## Что сделать
Выпишите из отрывка о Дубельте, приведенного ниже, всех людей, которые названы в нем по имени или фамилии.

## Выбранный отрывок
Дубельт – лицо оригинальное, он наверно умнее всего третьего и всех трех отделений собственной канцелярии. Исхудалое лицо его, оттененное длинными светлыми усами, Усталый взгляд, особенно рытвины на щеках и на лбу ясно свидетельствовали, что много страстей боролось в этой груди, прежде чем голубой мундир победил или, лучше, накрыл все, что там было. Черты его имели что-то волчье и даже лисье, т. е. выражали тонкую смышленость хищных зверей, вместе уклончивость и заносчивость. Он был всегда учтив.
Когда я взошел в его кабинет, он сидел в мундирном сертуке без эполет и, куря трубку, писал. Он в ту же минуту встал и, прося меня сесть против него, начал следующей удивительной фразой:
– Граф Александр Христофорович доставил мне случай познакомиться с вами. Вы, кажется, видели Сахтынского сегодня утром?

## Имеющиеся данные
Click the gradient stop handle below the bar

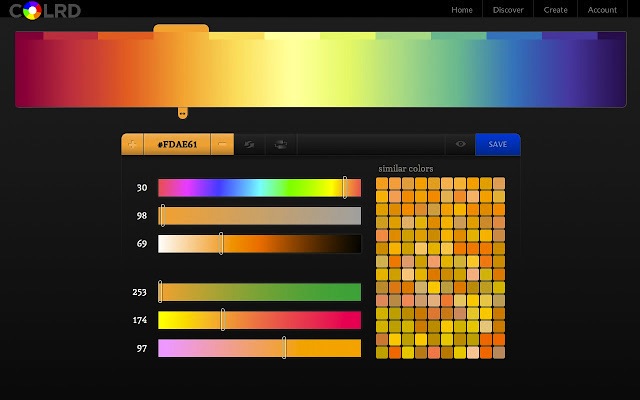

## Ответ
Дубельт, граф Александр Христофорович, Сахтынский.